Retype the whole article on Myanmar's extended flight and visa ban word for word.

*** Opening Passage provided ***

The Ministry of Foreign Affairs has extended the ban on most international flights and visas until the end of July. It is the sixth time the restrictions, originally introduced on May 15, have been prolonged. Under the restrictions, almost all international flights have been grounded and no visas issues. Diplomats and other specially-sanctioned visitors are still exempt, but even these must produce documentation of good health from their country of origin and are subject to a quarantine upon arrival. Domestic air travel, however, has slowly resumed, with Myanmar airlines scheduling flights from Yangon and Mandalay to destinations throughout the country. Nevertheless, as the coronavirus rages in the United States and Europe and new outbreaks emerge in China, Myanmar’s foreign tourism industry has all but collapsed.
The continuing restrictions seem to confirm that Myanmar’s economy will get worse before it gets better, as State Counsellor Daw Aung San Suu Kyi predicted in a recent panel discussion. A recent survey, conducted by the aid arm of Luxembourg, reported that more than 80 percent of SMEs in the tourism sector have been “extremely badly” affected. But foreign investment has also suffered from the lack of access to the country. Furthermore, the closures of border posts continue to damage exports and manufacturing.
This month the World Bank downgraded Myanmar’s economic growth forecast to a mere 0.5% for the current fiscal year. While that figure is not as catastrophic as some of Myanmar’s ASEAN neighbors, it is a massive plunge from pre-pandemic forecasts that set growth at more than 6%. “While all the talk is of a ‘second wave’ of COVID-19 cases, the second wave of economic distress looms far larger,” commented an editorial published this week in Frontier magazine.

*** Closing Passage provided ***
*** Opening Study material ***

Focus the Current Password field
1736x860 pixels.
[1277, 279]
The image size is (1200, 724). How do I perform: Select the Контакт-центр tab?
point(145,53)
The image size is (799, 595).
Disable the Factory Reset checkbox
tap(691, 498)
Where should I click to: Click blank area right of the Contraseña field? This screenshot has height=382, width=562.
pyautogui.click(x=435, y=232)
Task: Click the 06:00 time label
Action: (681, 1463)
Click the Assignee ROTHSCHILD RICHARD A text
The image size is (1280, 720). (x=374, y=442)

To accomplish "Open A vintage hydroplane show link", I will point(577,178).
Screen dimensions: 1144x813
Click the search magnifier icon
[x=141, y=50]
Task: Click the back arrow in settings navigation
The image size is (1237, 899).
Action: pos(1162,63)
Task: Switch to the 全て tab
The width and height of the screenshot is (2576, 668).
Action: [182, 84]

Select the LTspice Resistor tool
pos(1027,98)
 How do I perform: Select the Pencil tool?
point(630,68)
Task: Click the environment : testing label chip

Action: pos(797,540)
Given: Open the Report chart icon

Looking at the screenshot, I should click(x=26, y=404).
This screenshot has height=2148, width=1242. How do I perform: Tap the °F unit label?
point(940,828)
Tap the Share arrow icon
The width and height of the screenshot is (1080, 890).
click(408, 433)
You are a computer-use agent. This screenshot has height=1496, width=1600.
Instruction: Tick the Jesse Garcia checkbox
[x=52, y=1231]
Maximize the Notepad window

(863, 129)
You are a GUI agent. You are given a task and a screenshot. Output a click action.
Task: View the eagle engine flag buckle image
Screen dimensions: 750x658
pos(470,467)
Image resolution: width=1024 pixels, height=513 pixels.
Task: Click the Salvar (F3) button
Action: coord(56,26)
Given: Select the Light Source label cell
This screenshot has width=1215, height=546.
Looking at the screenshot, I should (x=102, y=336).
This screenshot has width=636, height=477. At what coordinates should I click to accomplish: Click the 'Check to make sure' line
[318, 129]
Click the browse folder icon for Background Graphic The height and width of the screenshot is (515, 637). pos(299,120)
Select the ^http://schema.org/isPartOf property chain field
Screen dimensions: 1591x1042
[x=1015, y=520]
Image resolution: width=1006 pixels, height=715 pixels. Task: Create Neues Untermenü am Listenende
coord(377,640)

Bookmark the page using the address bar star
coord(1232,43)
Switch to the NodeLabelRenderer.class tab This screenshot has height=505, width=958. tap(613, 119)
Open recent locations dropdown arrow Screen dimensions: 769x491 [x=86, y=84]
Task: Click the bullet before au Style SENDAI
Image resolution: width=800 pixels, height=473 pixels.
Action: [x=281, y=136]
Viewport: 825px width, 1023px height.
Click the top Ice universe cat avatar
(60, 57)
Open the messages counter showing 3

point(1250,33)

*** Closing Study material ***

◆ Written response:
The Ministry of Foreign Affairs has extended the ban on most international flights and visas until the end of July. It is the sixth time the restrictions, originally introduced on May 15, have been prolonged. Under the restrictions, almost all international flights have been grounded and no visas issues. Diplomats and other specially-sanctioned visitors are still exempt, but even these must produce documentation of good health from their country of origin and are subject to a quarantine upon arrival. Domestic air travel, however, has slowly resumed, with Myanmar airlines scheduling flights from Yangon and Mandalay to destinations throughout the country. Nevertheless, as the coronavirus rages in the United States and Europe and new outbreaks emerge in China, Myanmar’s foreign tourism industry has all but collapsed.
The continuing restrictions seem to confirm that Myanmar’s economy will get worse before it gets better, as State Counsellor Daw Aung San Suu Kyi predicted in a recent panel discussion. A recent survey, conducted by the aid arm of Luxembourg, reported that more than 80 percent of SMEs in the tourism sector have been “extremely badly” affected. But foreign investment has also suffered from the lack of access to the country. Furthermore, the closures of border posts continue to damage exports and manufacturing.
This month the World Bank downgraded Myanmar’s economic growth forecast to a mere 0.5% for the current fiscal year. While that figure is not as catastrophic as some of Myanmar’s ASEAN neighbors, it is a massive plunge from pre-pandemic forecasts that set growth at more than 6%. “While all the talk is of a ‘second wave’ of COVID-19 cases, the second wave of economic distress looms far larger,” commented an editorial published this week in Frontier magazine.